Jumat, 02 Des 2016 15:12 WIB

Ratusan Lulusan Kampus Digembleng Jadi Pakar Telko

Muhammad Alif Goenawan - detikInet
Foto: alif/detikcom Foto: alif/detikcom
Jakarta - Industri telekomunikasi Indonesia yang sedang berkembang turut membuka gerbang bagi masuknya tenaga kerja dari negara luar. Agar tidak dikuasai oleh asing, mau tak mau industri telekomunikasi di Indonesia harus bisa menyerap pekerja yang berasal dari dalam negeri.

Inilah yang menjadi concern PT Immobi Solusi Prima sebagai salah satu perusahaan yang bergerak di industri telekomunikasi Indonesia. Menurut Rury Nazif selaku Direktur Immobi, saat ini persaingan di sektor industri telekomunikasi dirasa sangat berat.
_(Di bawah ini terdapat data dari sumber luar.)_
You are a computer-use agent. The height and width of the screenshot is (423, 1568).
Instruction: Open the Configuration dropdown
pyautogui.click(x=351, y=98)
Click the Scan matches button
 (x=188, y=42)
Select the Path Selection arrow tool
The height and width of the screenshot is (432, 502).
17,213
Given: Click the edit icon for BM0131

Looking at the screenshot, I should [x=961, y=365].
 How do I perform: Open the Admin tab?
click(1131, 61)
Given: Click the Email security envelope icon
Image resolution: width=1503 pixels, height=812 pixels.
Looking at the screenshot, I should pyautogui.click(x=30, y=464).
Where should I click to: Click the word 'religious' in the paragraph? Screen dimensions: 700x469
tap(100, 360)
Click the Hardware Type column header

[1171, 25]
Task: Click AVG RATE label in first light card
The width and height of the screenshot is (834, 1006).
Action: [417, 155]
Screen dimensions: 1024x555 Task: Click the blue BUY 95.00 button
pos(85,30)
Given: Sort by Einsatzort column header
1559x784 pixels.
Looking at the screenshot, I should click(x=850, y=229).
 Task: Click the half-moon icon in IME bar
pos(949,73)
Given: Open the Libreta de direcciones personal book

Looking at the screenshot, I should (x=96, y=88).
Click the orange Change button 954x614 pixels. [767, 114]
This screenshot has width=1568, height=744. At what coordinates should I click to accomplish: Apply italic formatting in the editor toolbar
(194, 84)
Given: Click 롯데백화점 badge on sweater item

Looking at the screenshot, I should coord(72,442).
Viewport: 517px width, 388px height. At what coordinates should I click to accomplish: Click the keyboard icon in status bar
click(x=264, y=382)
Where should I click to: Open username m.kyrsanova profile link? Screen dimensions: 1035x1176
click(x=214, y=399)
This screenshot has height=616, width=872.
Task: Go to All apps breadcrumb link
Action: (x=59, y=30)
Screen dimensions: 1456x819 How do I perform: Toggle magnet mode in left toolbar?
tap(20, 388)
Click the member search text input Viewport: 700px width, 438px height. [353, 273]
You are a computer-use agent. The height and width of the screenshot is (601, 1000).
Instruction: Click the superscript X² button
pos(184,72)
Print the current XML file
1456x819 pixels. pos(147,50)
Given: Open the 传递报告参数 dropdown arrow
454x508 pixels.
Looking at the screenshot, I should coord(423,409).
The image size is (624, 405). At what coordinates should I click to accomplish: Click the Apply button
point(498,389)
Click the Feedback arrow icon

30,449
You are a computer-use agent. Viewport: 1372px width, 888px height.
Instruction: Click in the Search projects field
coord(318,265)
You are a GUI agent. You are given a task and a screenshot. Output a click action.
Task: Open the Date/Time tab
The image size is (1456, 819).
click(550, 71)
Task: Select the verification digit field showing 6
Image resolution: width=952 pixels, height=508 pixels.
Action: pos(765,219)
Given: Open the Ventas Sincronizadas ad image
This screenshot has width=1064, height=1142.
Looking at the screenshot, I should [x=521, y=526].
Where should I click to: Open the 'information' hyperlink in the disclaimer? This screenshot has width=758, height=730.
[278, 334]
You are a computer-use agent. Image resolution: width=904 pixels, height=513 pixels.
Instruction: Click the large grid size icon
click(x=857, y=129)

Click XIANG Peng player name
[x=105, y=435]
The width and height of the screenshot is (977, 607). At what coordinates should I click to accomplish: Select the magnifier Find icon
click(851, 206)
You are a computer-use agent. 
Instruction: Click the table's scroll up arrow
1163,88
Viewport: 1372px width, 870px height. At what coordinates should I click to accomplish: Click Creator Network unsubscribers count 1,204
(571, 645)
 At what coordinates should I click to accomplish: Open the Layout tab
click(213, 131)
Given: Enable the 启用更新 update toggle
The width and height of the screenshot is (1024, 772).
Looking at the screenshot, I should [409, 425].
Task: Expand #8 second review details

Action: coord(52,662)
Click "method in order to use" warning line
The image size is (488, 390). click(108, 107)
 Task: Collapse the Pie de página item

Banyak negara-negara luar yang tergiur dengan perkembangan di sektor telekomunikasi di Indonesia. "Orang-orang dari negara luar, seperti India, China, Filipina ini banyak masuk ke Indonesia. Engineering dari luar kalau dijumlah memiliki porsi mencapai 30%. Nah, ini tidak bisa dibiarkan begitu saja," ucap Rury ketika ditemui detikINET di Fakultas Elektronik Universitas Indonesia, Jumat (2/12/2016).

Menurut Rury, lulusan asing lebih siap pakai ketimbang lulusan dalam negeri. Hal ini karena masing-masing universitas di luar negeri sudah bekerjasama dengan industri terkait.

"Sebagai contoh di China. Beberapa universitas di sana itu sudah bekerjasama dengan perusahaan di industri terkait, Huawei misalnya. Mereka punya industrinya. Jadi lulusan mereka rata-rata siap pakai. Beda dengan Indonesia, tidak punya industri," tuturnya.
Ratusan Lulusan Kampus Digembleng Jadi Pakar TelkoFoto: alif/detikcom

Sedangkan, lanjut Rury, industri telekomunikasi di Indonesia tidak bisa menunggu. Kebutuhan akan engineering semakin meningkat. Jika dirasa tidak ada lulusan yang tepat, perusahaan-perusahaan asing yang berada di Indonesia tak akan segan untuk mengambil tenaga dari luar. Sehingga porsi asing diperkirakan akan terus bertambah di tahun depan.

Karenanya, bekerjasama dengan Universitas Indonesia, Immobi sepakat untuk menggelar kegiatan bertajuk 4G-5G RNO Engineering Development Program. Dalam kurun waktu dua bulan, peserta kegiatan ini akan mendapat mentoring dalam hal engineering dan bagaimana mengoptimalkan Radio Network Engineering.

Dari total 500 peserta yang mendaftar, Immobi hanya menyaring menjadi sekitar 120 peserta. Rata-rata peserta merupakan lulusan kampus di berbagai universitas di seluruh Indonesia. Beberapa pakar dari industri terkait pun akan dihadirkan untuk memberikan mentoring, salah satunya adalah Harpro Rimeka, Expert Group Immobi.
Ratusan Lulusan Kampus Digembleng Jadi Pakar TelkoFoto: alif/detikcom

Ketimbang memberikan banyak teori, Immobi lebih memilih memperbanyak praktik. "Porsinya nanti itu 30% teori, 70% praktik. Akan kami ajak keliling ke site BTS di sekitar kampus UI," papar Rury.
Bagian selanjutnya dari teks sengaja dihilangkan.